Memory Hogging Spidermonkey
Sam Ruby relayed a hint by “a Mozilla Developer”. Invoking Spidermonkey with the -b parameter and a value of 1000000, we are able to keep the memory footprint constant. We haven’t measured how this impacts performance, though.
Crashing Erlang VM
#erlang on irc.freenode.org helped to clarify how heart is supposed to work. We interpreted the documentation as heart being a monitoring process that restarts the Erlang VM, when it crashes. That is not the case and totally wrong. Since heart is started from the Erlang VM (it is a child process in the process hierarchy), it cannot start a new VM when the old one crashes because the OS wipes out all child process before they can do anything.
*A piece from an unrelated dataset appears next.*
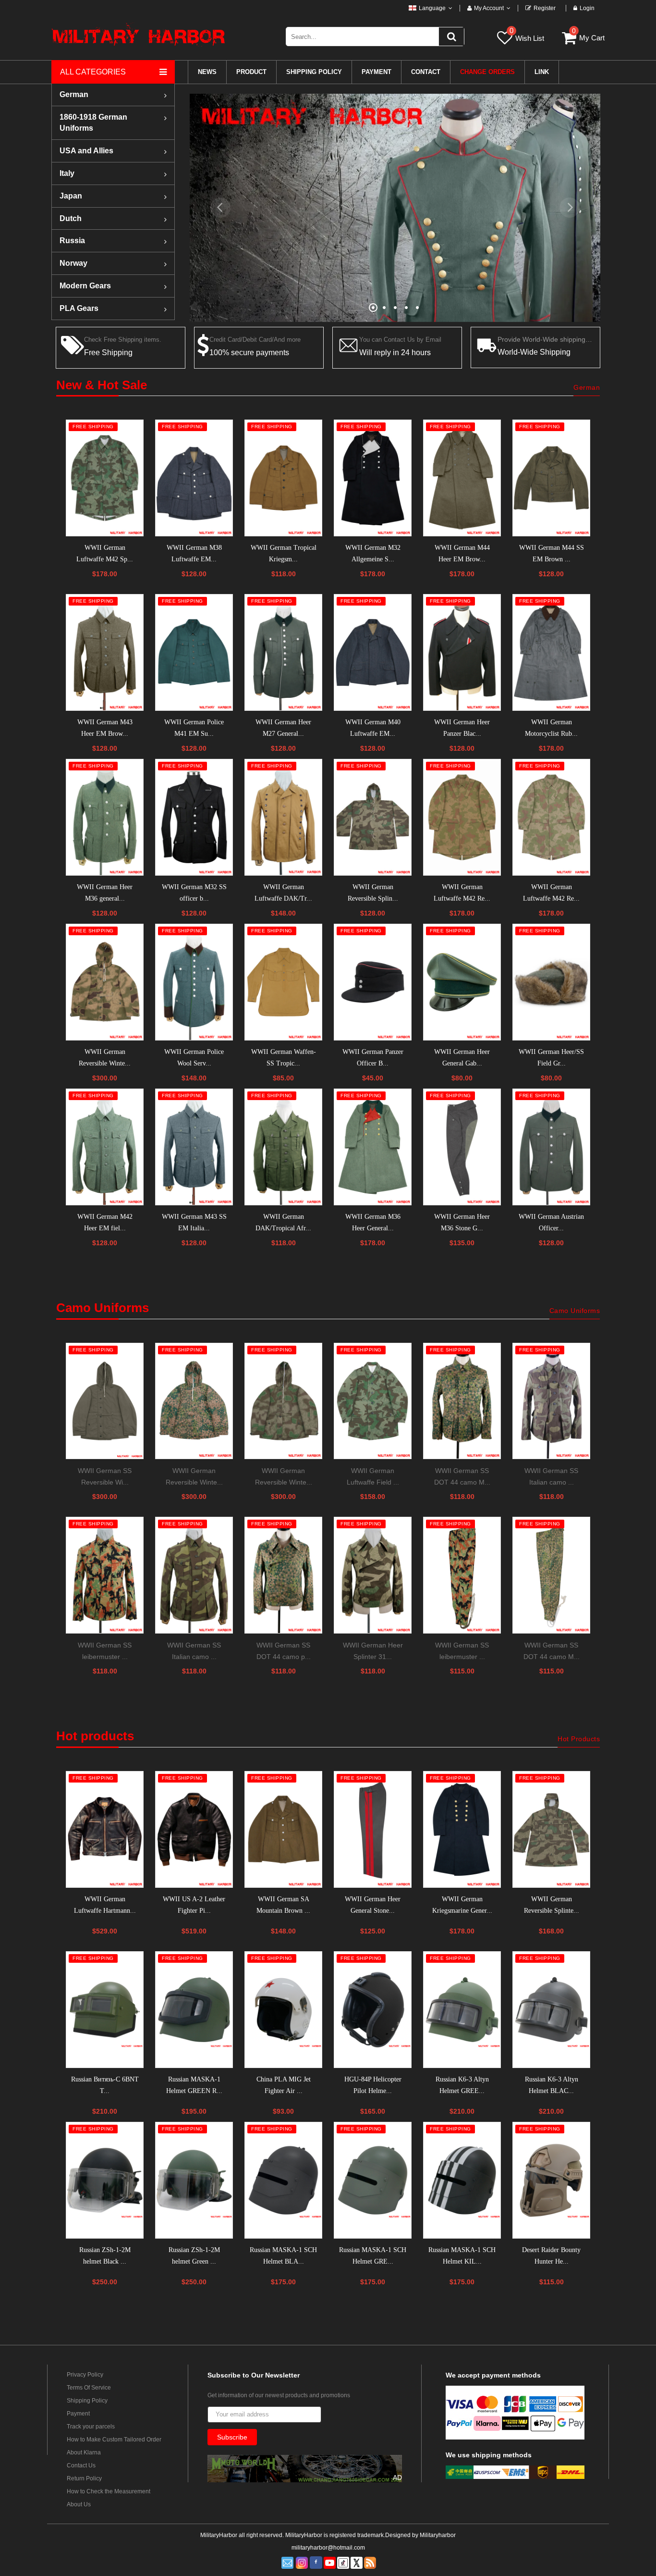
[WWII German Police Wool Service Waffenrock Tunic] (194, 982)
What is heart good for then? Apparently, the Erlang VM can potentially get stuck (tip o’ the head to noss). I don’t know how often and under what circumstances that happens (I guess it is seldom and rare), but it can happen. Heart is designed to to check the VM’s health every now and then and launch a utility programme that takes care of the application restart.
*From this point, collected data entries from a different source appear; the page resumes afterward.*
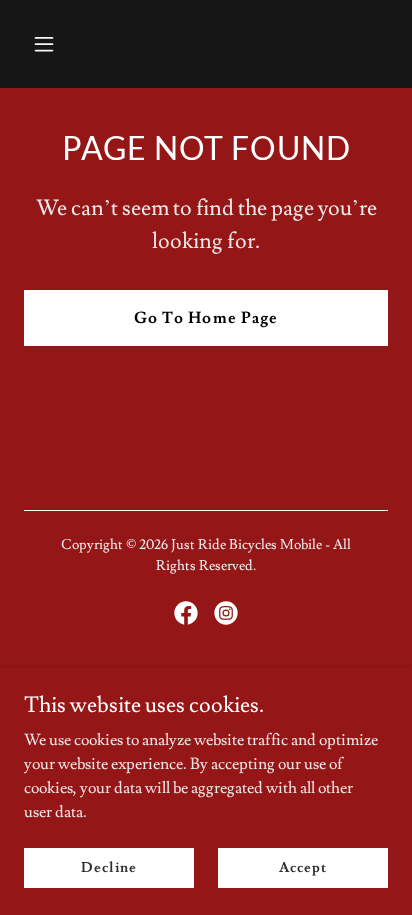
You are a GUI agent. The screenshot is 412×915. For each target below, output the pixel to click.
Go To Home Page (205, 318)
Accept (302, 867)
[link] (186, 613)
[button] (65, 44)
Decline (108, 867)
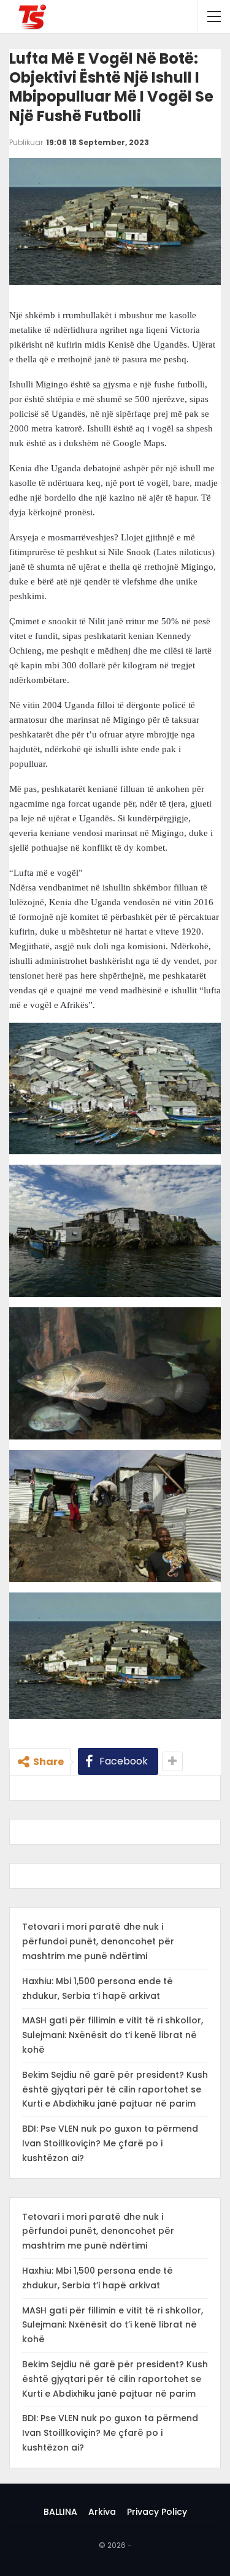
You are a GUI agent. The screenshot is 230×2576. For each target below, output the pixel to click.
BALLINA (60, 2512)
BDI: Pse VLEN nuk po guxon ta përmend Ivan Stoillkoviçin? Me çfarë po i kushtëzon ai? (110, 2143)
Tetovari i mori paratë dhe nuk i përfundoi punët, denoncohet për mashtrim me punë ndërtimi (98, 1941)
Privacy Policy (157, 2512)
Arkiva (102, 2512)
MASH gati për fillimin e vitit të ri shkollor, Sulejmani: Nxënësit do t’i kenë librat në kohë (112, 2035)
A side note, the minimum timeout that heart allows for the Erlang VM to not respond to health checks is 11 seconds. The heart man page clearly states the fact, but heart behaves unintuitive when you specify, say, 10 seconds because you failed to differentiate between < and <=. Instead of defaulting to the lowest possible (11) value, it assumes the default value of 60 seconds which makes testers (me) think, nothing happens at all. Now this is clearly a PEBKAC and RTFM-type of error, but to be frank, the fine manual is not very approachable and I decided to fall back to heart.c to see how things actually work.
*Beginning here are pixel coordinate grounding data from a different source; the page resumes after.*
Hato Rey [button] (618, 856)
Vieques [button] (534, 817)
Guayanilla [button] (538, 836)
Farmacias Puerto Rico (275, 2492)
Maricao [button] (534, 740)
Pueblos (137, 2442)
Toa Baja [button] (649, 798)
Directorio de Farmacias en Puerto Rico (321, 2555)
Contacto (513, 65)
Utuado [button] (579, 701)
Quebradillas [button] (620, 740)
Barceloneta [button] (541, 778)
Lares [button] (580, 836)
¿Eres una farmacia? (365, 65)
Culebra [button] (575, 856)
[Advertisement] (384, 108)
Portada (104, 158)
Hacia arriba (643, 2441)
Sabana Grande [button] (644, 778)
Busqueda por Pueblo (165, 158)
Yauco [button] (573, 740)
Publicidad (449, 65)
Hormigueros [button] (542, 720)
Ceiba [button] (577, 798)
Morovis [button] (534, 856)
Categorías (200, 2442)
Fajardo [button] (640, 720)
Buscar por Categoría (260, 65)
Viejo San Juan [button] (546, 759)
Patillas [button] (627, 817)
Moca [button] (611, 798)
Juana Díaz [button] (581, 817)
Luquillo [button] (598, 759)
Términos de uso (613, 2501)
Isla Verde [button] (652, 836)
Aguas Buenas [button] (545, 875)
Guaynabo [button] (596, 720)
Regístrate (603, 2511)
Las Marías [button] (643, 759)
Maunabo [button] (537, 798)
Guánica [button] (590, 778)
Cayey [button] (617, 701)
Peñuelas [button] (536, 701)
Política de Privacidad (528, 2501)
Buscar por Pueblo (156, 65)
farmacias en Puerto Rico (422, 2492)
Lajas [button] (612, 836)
Automatically restarting CouchDB
Noah Slater pimped the script that launches CouchDB in a way that, if you want to, CouchDB gets restarted automatically, in case the Erlang process dies. This is quite nice. Since CouchDB takes almost no time to restart, you have a nearly uninterrupted service. We also have heart configured in a way that in case the Erlang VM gets stuck, it kills the VM process and nothing else. The launch script then detects that the process is gone and restarts it. This takes at least 11 seconds, as outlined above. If you need less, you need to hack heart.c.
Thanks to all who sent in suggestions and words of help.